WASHINGTON (Reuters) - President Donald Trump will embark on a heavier fundraising schedule in coming weeks as his re-election campaign faces a possible cash crunch that has forced it to pull back television advertising in some crucial states.
Trump’s campaign started the year with more than 10 times as much money as Democratic rival Joe Biden. But to the alarm of some Republican donors, the former vice president closed the gap as Democratic donors consolidated behind him and the Trump campaign burned through its cash more quickly.
Biden, who leads Trump in most national and battleground state polling ahead of the Nov. 3 election, had about $99 million in the bank to Trump’s $121 million by the end of July, according to disclosures by each side’s campaign. Including money raised by the candidates’ national parties, Biden outraised Trump nearly $365 million to $210 million in August.
“I am flabbergasted that the money lead we had in February has completely evaporated,” said Dan Eberhart, a Republican fundraiser and executive in the oil and gas industry who cut a $100,000 check to the Trump Victory Fund in June.
Trump this week said his campaign had to spend millions on advertisements earlier this year to fight the impression that he mishandled the coronavirus pandemic, which has killed more than 191,000 Americans and devastated the U.S. economy.
A couple of donors questioned whether the campaign’s purchase of a multi-million dollar ad during the Super Bowl in February so far ahead of the election, as well as ads in the heavily Democratic Washington, D.C. market in June, were more about Trump’s vanity than strategy.
Eberhart said some of the campaign’s recent actions, including buying ads in few-day increments as opposed to weekly and going dark in some states for a stretch, suggested the campaign now faces a cash pinch.
Bill Stepien, who became Trump’s campaign manager in July, told reporters this week that the campaign was “very comfortable and confident in how we’re spending and where we’re spending.”
Biden is poised to outspend Trump on ads in the final weeks of the race. The Democrat’s campaign has booked about $181 million in television and radio ad spending between September and November, compared to $156 million by the Trump campaign, according to ad tracking firm Advertising Analytics.
The current bookings show Biden will spend more than Trump in battleground states North Carolina, Pennsylvania, Michigan, Arizona and Wisconsin. Trump is slated to outspend Biden in Florida and Ohio.
Stepien said in a statement that the incumbent’s campaign has invested heavily in a field operation and ground game aimed at turning out voters “while the Biden campaign is waging almost exclusively an air war.”
“We like our strategy better,” Stepien said.
WOOING BIG AND SMALL-DOLLAR DONORS
In the final stretch of the race, the Trump campaign will increase its outreach to donors of all means, advisers said.

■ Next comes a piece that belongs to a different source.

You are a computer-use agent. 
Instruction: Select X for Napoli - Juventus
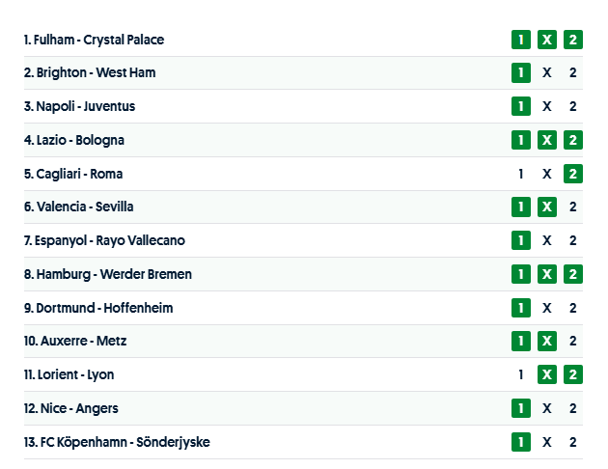click(547, 106)
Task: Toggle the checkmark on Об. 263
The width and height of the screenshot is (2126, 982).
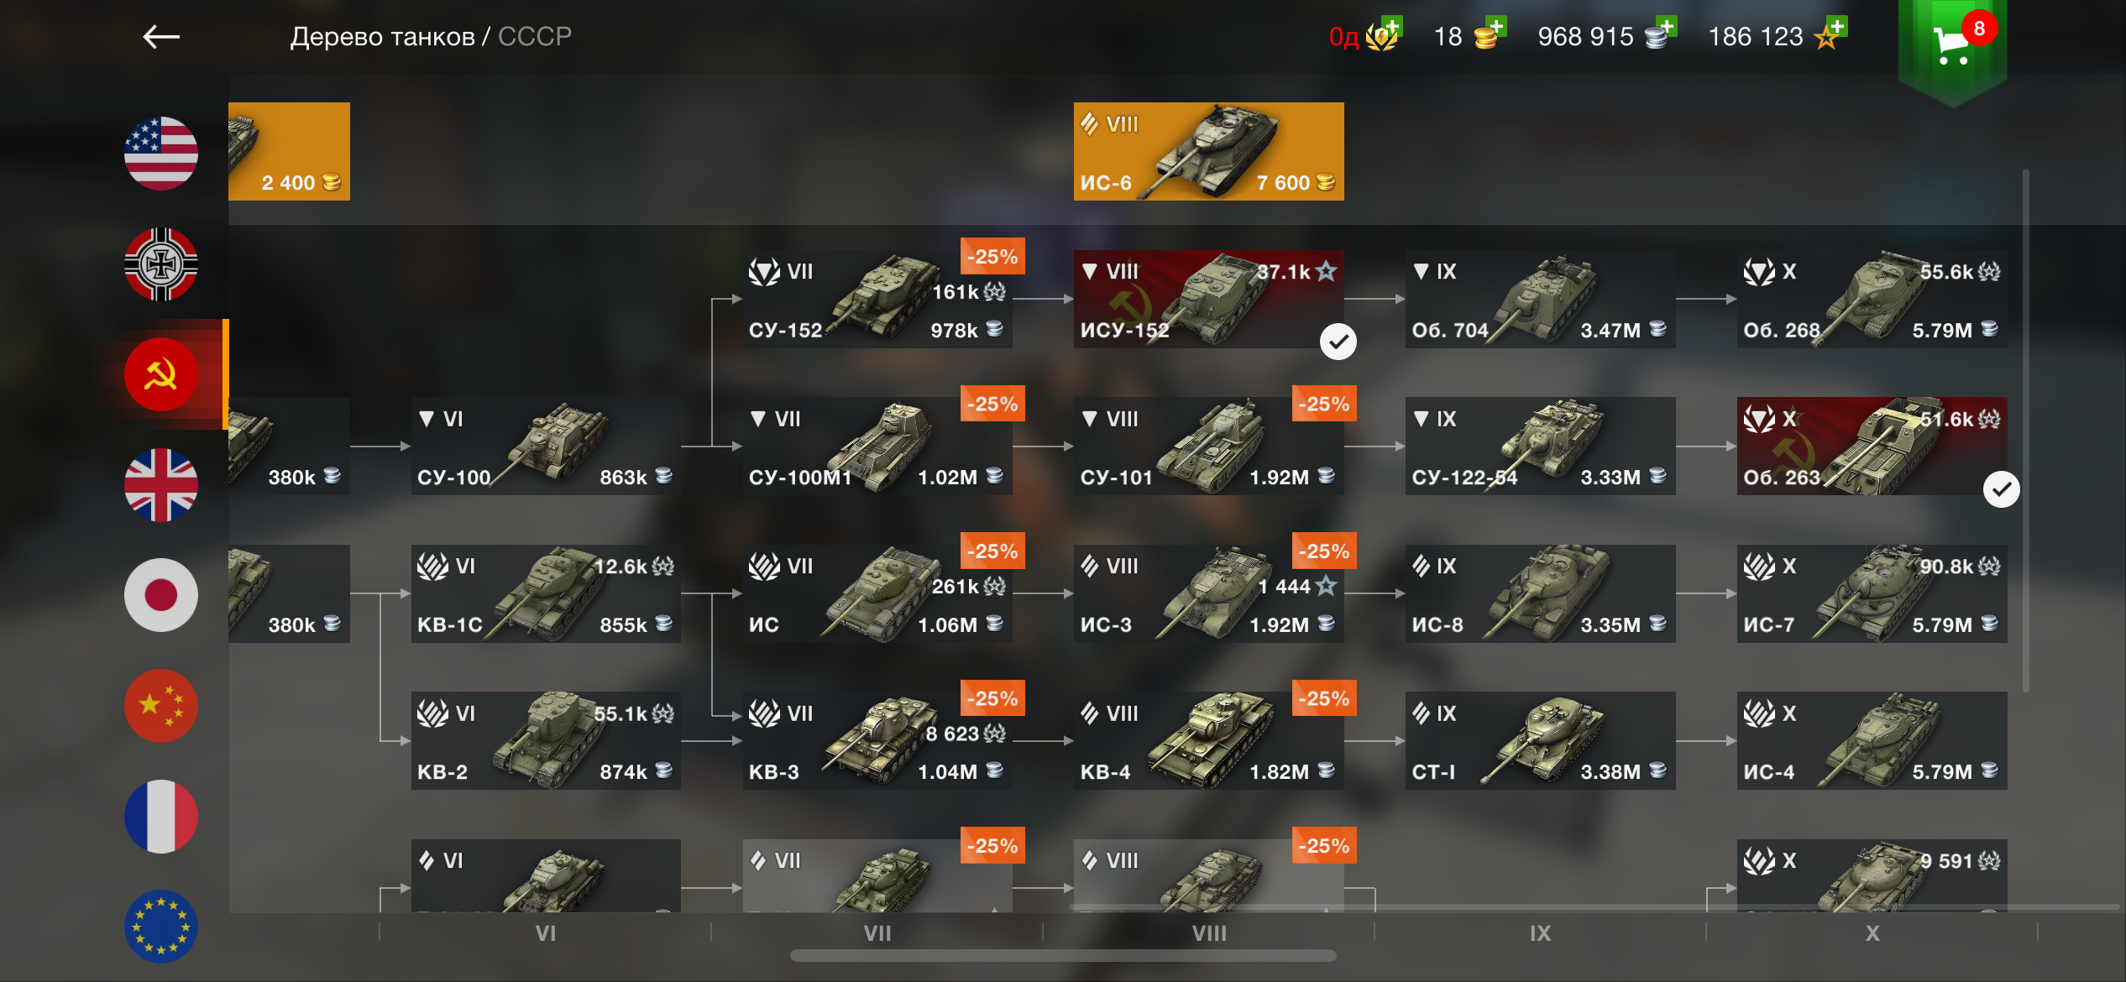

Trump’s weekend agenda includes meeting with deep-pocketed donors on Saturday in Washington and on Sunday in Las Vegas. In total, the campaign, the Republican National Committee and state party organizations expect to raise $18 million for Trump’s re-election effort this weekend, according to a Republican official.
The president has resisted hosting virtual fundraisers, which Biden and Democrats have relied on as an alternative to in-person gatherings during the pandemic.
A Trump adviser said the campaign is ramping up its small-dollar fundraising through direct mail and digital appeals.
“Even though the digital side has been strong, they haven’t built the small-dollar program,” said the adviser, who spoke on condition of anonymity. “People can go out and use the same philosophy we use for high-dollar bundling, but people can get their friends and family to donate and generate revenue that way.”
Another Trump donor, speaking on condition of anonymity, said no one was panicked over Biden’s fundraising haul last month, which beat the previous monthly record of $193 million set by former President Barack Obama in September 2008.
“I haven’t had one person be concerned about it,” said the donor, adding Trump would have enough money to see him through Election Day.
Eberhart, too, said Trump would get his message out despite not having the cash advantage the campaign had anticipated. Trump beat Hillary Clinton in 2016 after getting out-raised by her and associated super PACs, he said.
“Trump has already shown that he does more with less,” Eberhart said.